Although I could have managed most of the process from memory with minimal notes, I made a deliberate decision to fully document my work. I created step by step guides, including screenshots, and stored everything in Confluence. I also made sure my colleagues knew where to find it. My thinking was simple: if something unexpected happened, the business should not stall because critical knowledge lived only in my head.
That scenario arrived sooner than expected. One morning, my wife woke up in severe pain and was unable to speak. I called an ambulance, and we spent most of the morning at the hospital, where she was treated for kidney stones. I notified my manager, and he told me not to worry. He would follow my documentation and handle that day’s upload.
When I returned to work the next day, he first asked how my wife was doing.
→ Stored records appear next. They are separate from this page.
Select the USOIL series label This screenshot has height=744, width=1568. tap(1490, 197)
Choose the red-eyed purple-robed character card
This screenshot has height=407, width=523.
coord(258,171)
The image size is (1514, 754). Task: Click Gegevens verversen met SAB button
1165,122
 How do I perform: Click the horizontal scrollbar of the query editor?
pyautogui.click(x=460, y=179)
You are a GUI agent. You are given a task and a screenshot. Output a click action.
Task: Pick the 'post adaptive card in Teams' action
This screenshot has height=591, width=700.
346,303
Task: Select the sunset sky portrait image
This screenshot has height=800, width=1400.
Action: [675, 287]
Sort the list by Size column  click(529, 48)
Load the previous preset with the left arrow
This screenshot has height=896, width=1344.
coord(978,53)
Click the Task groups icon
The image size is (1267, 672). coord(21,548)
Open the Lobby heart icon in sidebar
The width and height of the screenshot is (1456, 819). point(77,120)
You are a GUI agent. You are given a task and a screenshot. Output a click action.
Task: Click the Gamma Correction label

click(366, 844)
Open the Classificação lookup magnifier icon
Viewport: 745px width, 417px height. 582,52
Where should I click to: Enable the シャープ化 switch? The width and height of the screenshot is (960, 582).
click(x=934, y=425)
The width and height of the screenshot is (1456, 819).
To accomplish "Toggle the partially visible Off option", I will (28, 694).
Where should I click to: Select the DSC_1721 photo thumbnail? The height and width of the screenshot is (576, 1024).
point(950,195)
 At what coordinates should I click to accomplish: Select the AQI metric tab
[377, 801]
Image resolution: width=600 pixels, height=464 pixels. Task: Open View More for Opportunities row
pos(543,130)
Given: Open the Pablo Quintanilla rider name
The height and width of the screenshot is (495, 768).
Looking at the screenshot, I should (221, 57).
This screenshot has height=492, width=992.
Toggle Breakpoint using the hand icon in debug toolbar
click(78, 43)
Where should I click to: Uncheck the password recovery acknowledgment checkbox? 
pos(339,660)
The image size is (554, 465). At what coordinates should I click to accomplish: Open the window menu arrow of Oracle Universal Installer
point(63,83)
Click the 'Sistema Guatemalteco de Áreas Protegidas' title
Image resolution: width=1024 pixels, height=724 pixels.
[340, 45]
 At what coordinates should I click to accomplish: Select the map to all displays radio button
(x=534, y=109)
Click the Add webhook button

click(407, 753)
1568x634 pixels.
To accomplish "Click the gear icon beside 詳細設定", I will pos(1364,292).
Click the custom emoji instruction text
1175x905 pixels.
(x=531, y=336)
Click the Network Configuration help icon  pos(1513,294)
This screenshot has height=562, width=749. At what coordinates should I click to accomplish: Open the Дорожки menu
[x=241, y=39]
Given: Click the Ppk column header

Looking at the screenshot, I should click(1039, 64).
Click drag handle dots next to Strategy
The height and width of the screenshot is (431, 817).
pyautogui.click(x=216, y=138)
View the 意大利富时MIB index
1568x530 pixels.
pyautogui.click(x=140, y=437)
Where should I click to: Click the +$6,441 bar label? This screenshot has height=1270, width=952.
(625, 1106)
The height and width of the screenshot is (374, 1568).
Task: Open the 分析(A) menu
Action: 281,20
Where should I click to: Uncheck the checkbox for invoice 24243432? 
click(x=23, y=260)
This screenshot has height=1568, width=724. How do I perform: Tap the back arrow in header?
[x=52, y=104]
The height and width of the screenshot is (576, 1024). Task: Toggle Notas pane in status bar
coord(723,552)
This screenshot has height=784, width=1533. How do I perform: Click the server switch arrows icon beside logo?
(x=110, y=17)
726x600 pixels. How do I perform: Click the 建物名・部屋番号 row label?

After I assured him she was fine, he said, half joking, that he hoped he would never have to upload the content again. What struck me was not frustration, but recognition. By stepping into the process, he gained a clearer appreciation for its complexity and the value of the role.
There is a persistent fear that documenting your work makes you easier to replace. In my experience, that concern is misplaced. Having been through layoffs, I can say that documentation does not determine workforce decisions. Those are broader business judgments. What documentation does provide is operational resilience. It enables continuity during emergencies and reduces key person risk. I would rather leave behind clear instructions and current status if it helps the team succeed. In the long run, professionalism and transparency strengthen both the organization and your credibility within it.